Blog: Latino Ed Beat

N.M. Schools Welcome Students Living in Mexico

Many school districts along the U.S.-Mexico border put forth great efforts to ensure that students live within their boundaries–on the American side of the border.

While it’s common for Mexican-American children living in Mexico to attend U.S. schools in border districts across California and Texas, they usually try to keep it a secret so they are not kicked out of school.

However, Public Radio International recently reported  on a town where that’s not the case. School officials in Deming, New Mexico, welcome with open arms U.S.-born who are living across the border in Palomas, Mexico. The district even sends school buses to the border to pick them up. About 400 children from Mexico attend Deming schools.

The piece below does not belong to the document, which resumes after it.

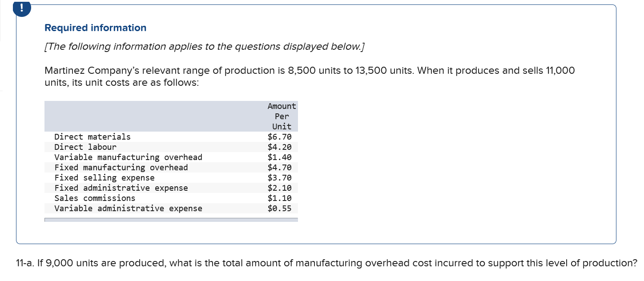This screenshot has width=644, height=281.
Task: Click the Amount Per Unit column header
Action: coord(282,116)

It appears that some educators believe the American-born children will one day choose to live in the United States, where they will contribute to the economy. But for the time being, many of their parents are not paying the taxes that support the public schools.

“If they are educated, they have the opportunity to give back to society, they can become hardworking taxpayers, they will be creating the jobs of the future,” Deming Superintendent Harvielee Moore told PRI.

School districts don’t ask students’ immigration status and undocumented immigrant children are granted the right to a free public education in the U.S., due to the 1982 Plyler v. Doe Supreme Court decision. In this case, however, the children are U.S. citizens but not residing in the country.

There are drawbacks to allowing the students in. One Tea Party activist pointed out that many of the marijuana seizures along the border are cases where children are used as mules to smuggle drugs in the U.S.